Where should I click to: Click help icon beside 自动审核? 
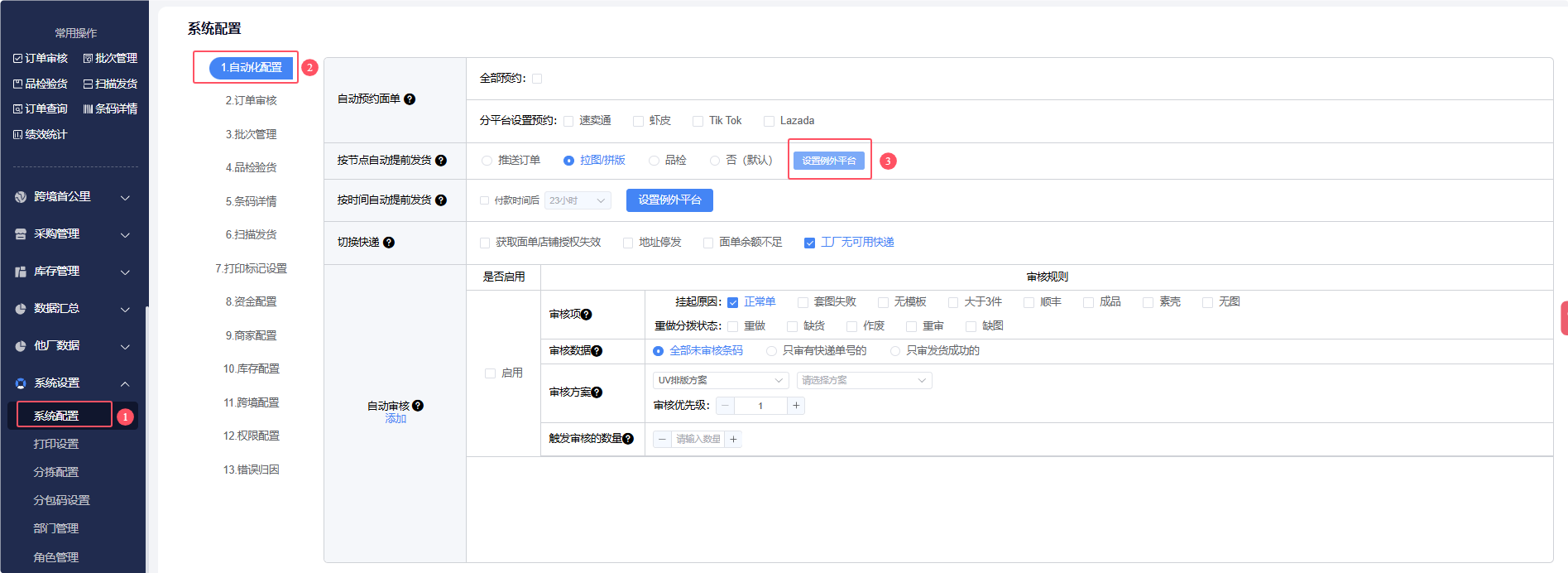pyautogui.click(x=418, y=406)
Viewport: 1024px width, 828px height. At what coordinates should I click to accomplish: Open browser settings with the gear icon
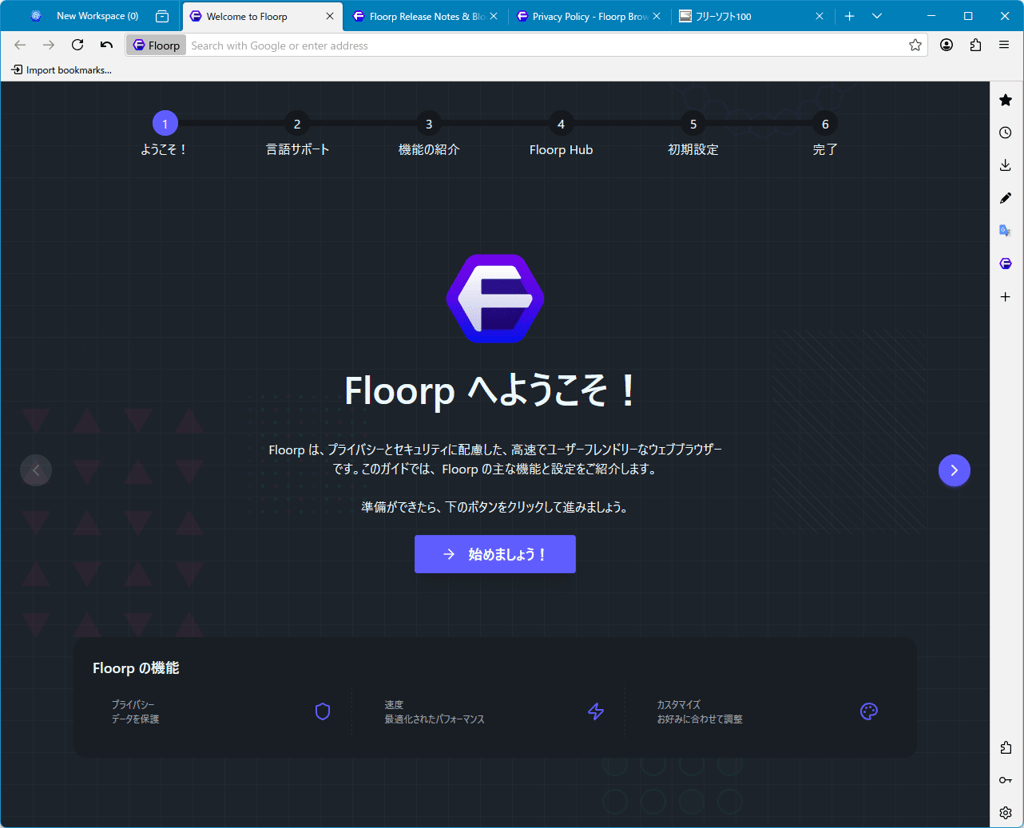[x=1005, y=812]
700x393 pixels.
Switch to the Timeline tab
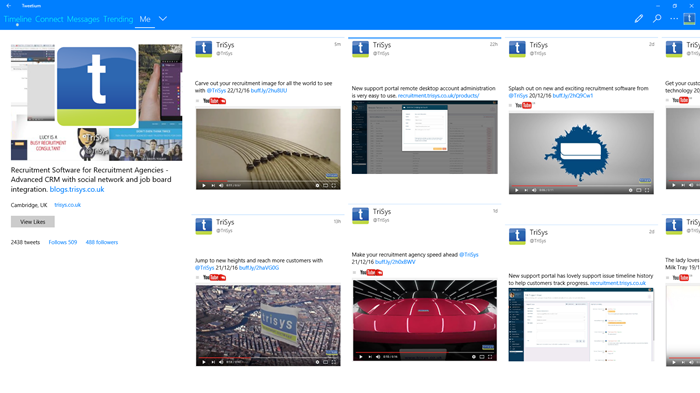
---
• _Exercise requirements_: Transcribe the records verbatim, excluding pictures.

• _Completed exercise_:
Where should I click to: Click help icon beside 自动审核? 
pyautogui.click(x=418, y=406)
Viewport: 1024px width, 828px height. At what coordinates should I click to accomplish: Open browser settings with the gear icon
[x=1005, y=812]
700x393 pixels.
Switch to the Timeline tab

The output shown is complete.